◆ Description of the task ◆
Starting at the line that holds "Instruction: Click the", quote every line through the end of the records, both boundary lines included. Omit the pictures.

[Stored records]
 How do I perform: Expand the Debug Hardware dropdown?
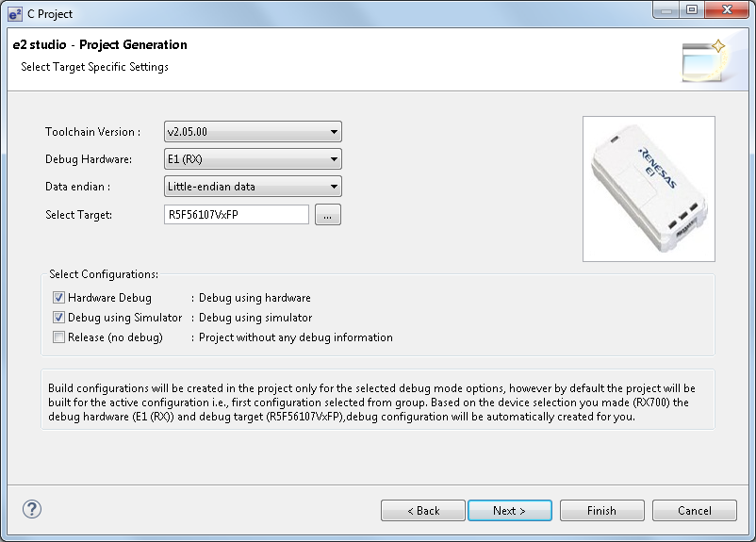253,159
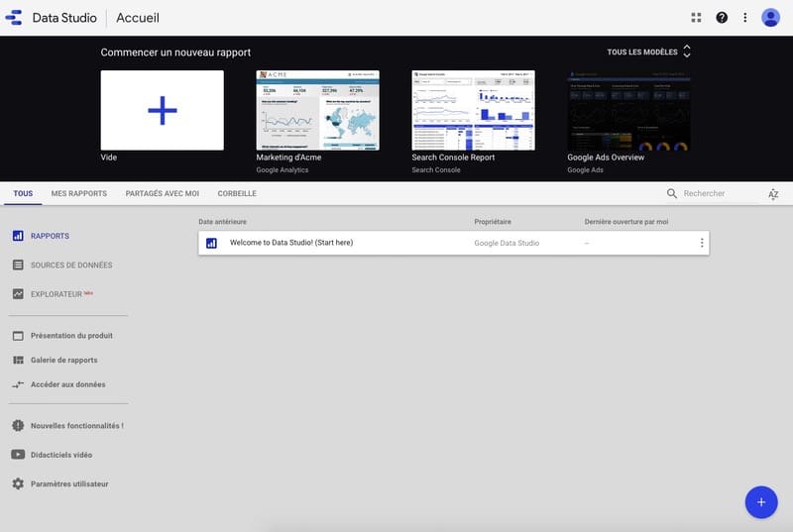Open the Google apps grid icon
The image size is (793, 532).
point(697,18)
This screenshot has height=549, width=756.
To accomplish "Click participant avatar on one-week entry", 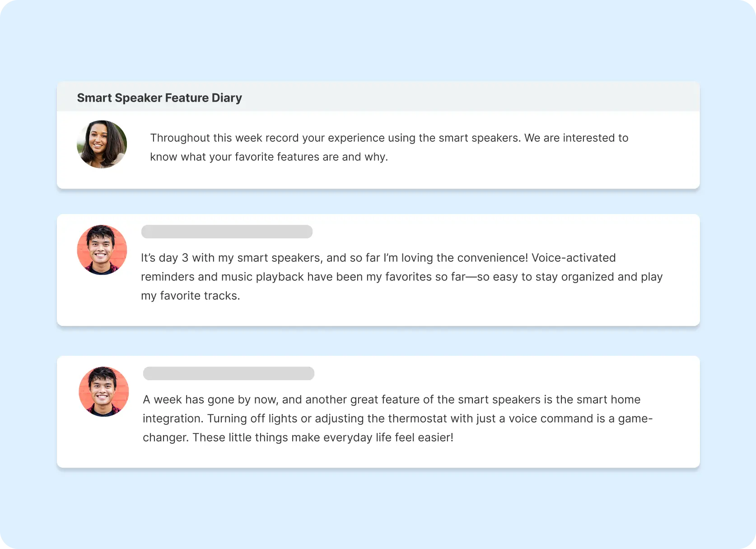I will (x=104, y=391).
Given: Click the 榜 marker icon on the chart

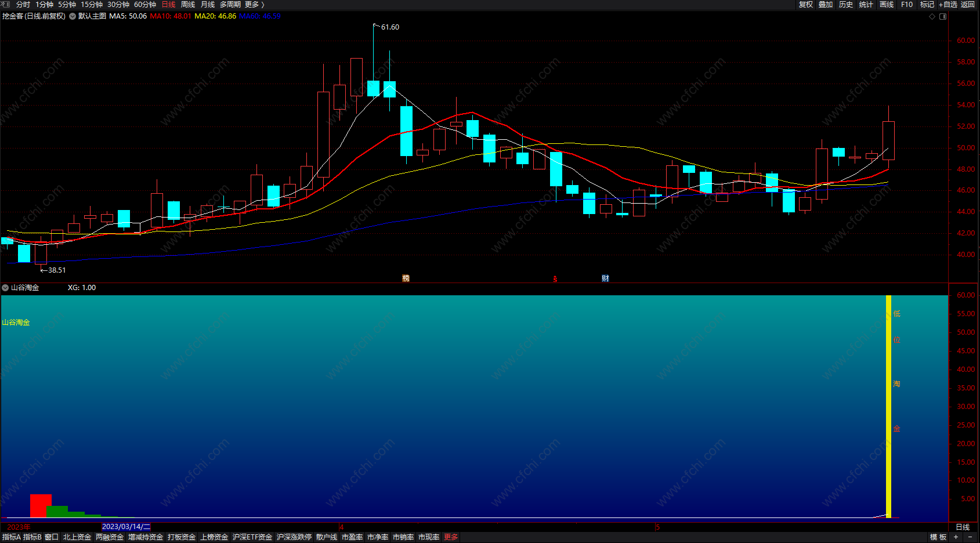Looking at the screenshot, I should pyautogui.click(x=406, y=278).
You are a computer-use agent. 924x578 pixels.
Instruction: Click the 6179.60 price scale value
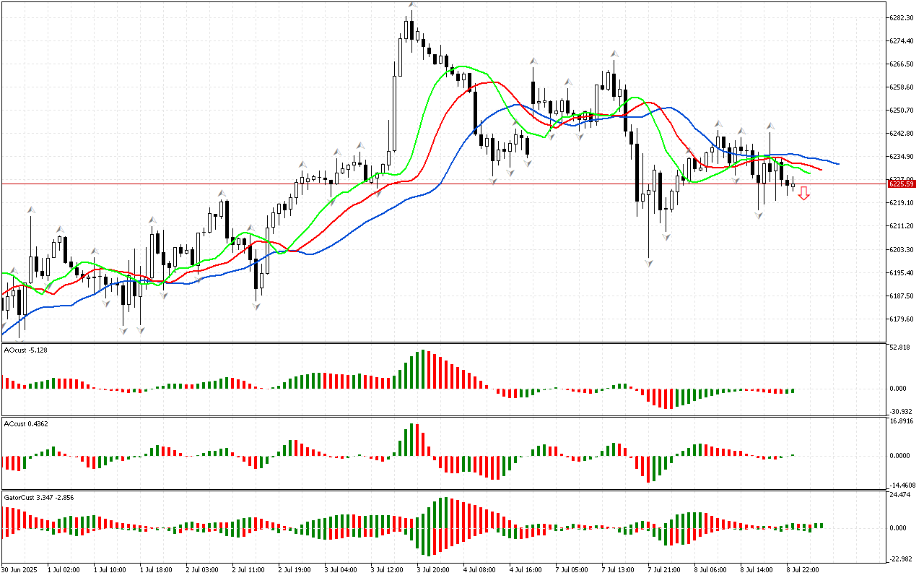(902, 319)
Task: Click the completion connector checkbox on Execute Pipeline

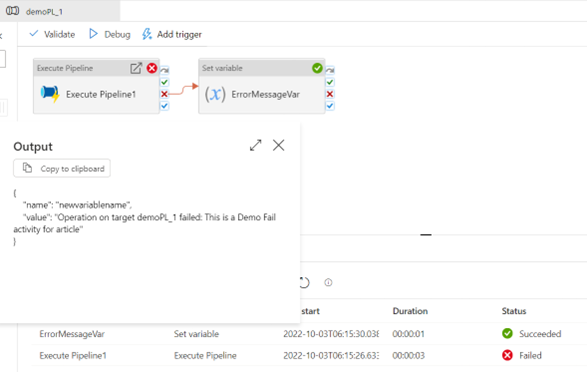Action: (164, 106)
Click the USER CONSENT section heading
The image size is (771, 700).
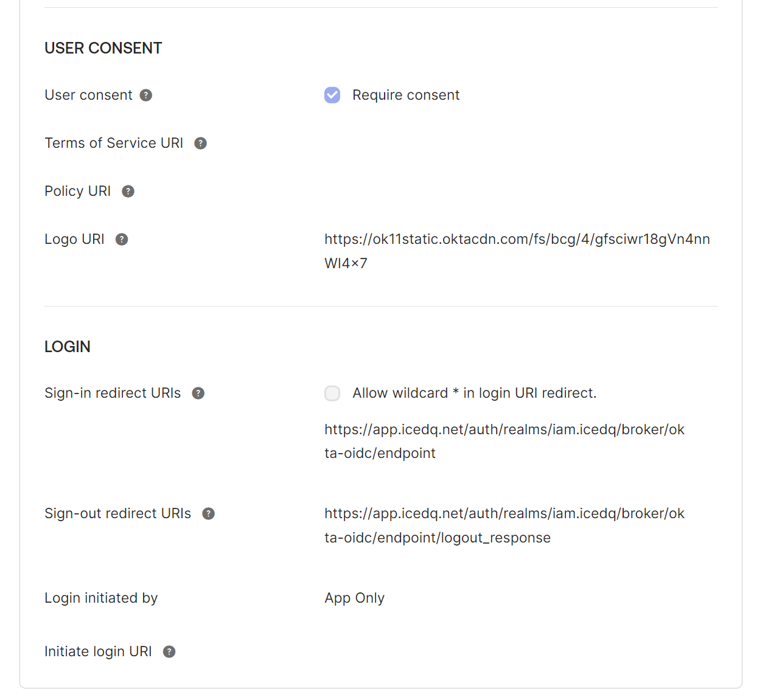(x=103, y=48)
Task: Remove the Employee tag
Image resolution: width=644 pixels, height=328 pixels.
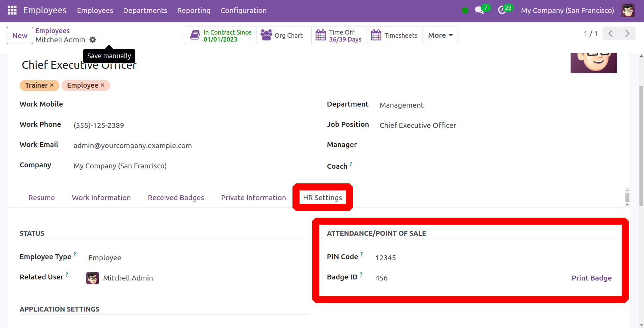Action: (102, 85)
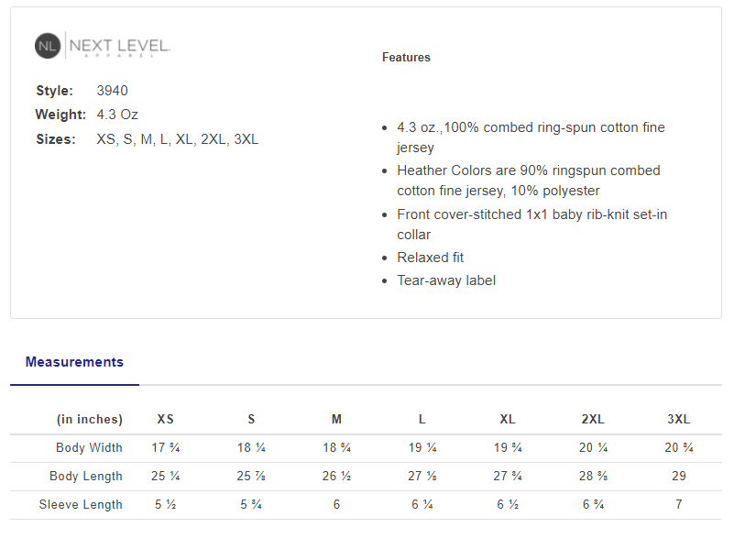Click the Style number 3940

point(112,91)
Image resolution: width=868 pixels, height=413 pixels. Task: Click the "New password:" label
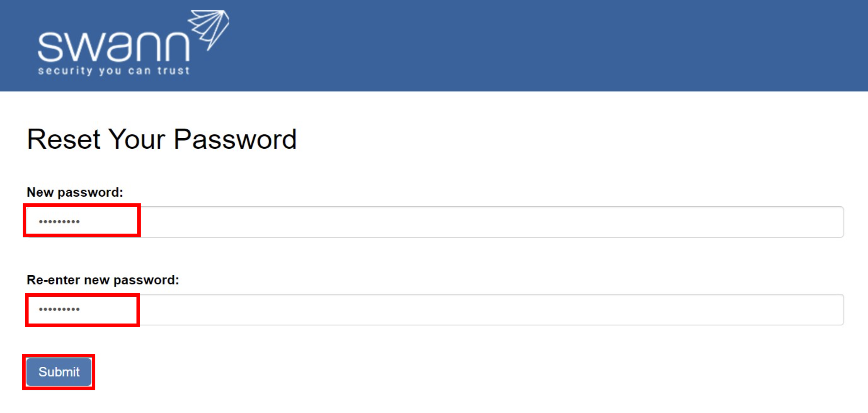click(75, 192)
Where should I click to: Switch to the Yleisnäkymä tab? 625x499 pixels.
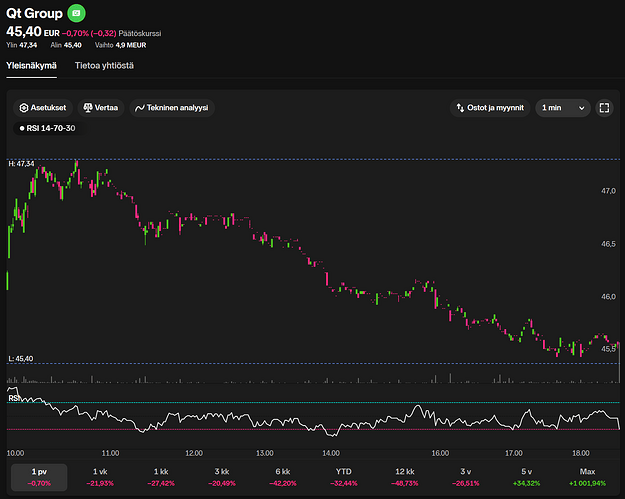[x=31, y=66]
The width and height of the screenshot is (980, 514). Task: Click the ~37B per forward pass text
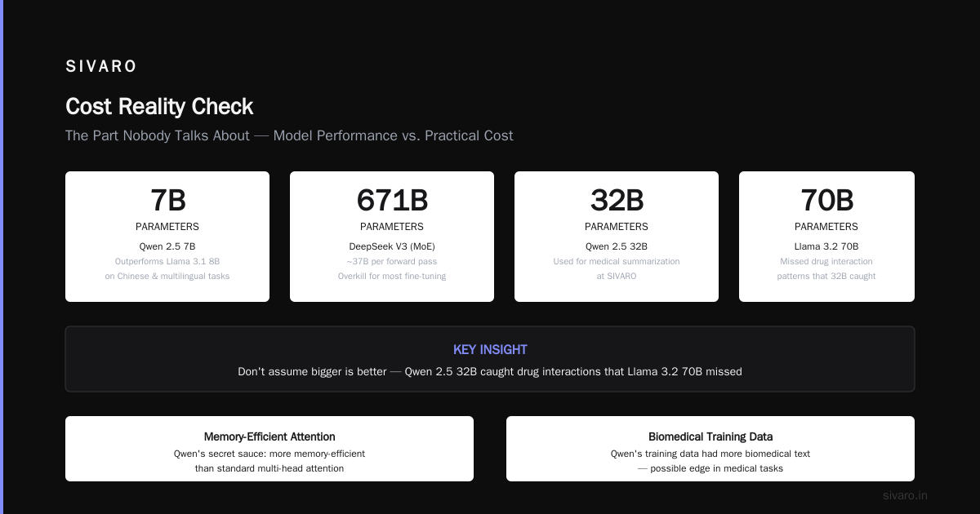[x=392, y=262]
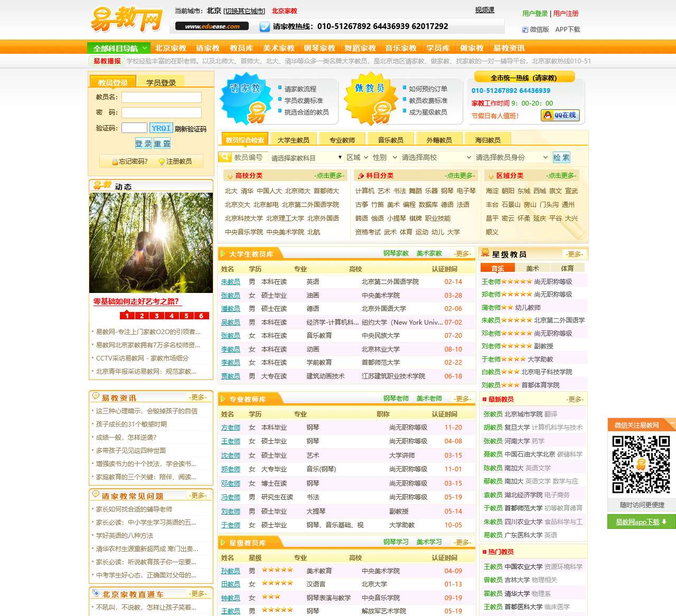Click the 登录 login button
This screenshot has width=676, height=616.
pyautogui.click(x=144, y=144)
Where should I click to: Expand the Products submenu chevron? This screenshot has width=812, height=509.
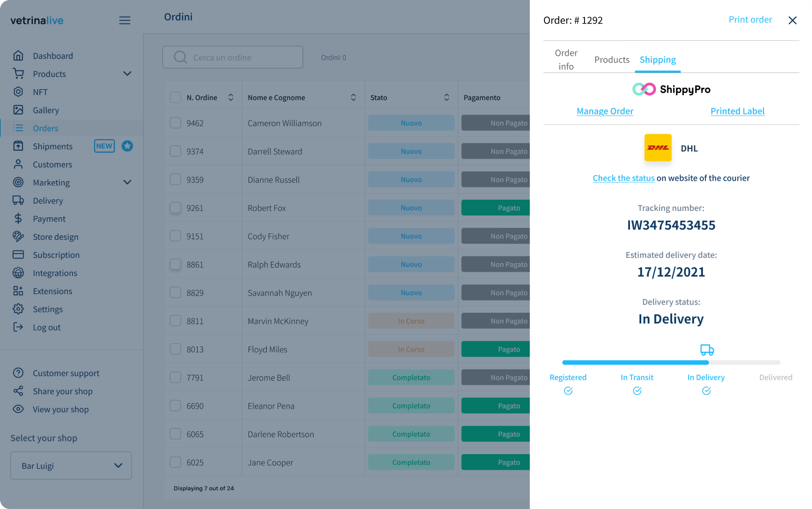(x=127, y=74)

◆ Task response ◆
Instruction: Click the 6179.60 price scale value
(902, 319)
Task: Click the completion connector checkbox on Execute Pipeline

Action: (164, 106)
Click the USER CONSENT section heading
The image size is (771, 700).
(x=103, y=48)
Task: Remove the Employee tag
Image resolution: width=644 pixels, height=328 pixels.
Action: (102, 85)
Click the Style number 3940

point(112,91)
Image resolution: width=868 pixels, height=413 pixels. Task: Click the "New password:" label
click(75, 192)
Where should I click to: Switch to the Yleisnäkymä tab? 625x499 pixels.
[x=31, y=66]
The width and height of the screenshot is (980, 514). Task: Click the ~37B per forward pass text
[x=392, y=262]
Click the 登录 login button
This screenshot has width=676, height=616.
pyautogui.click(x=144, y=144)
Where should I click to: Expand the Products submenu chevron? This screenshot has width=812, height=509.
(x=127, y=74)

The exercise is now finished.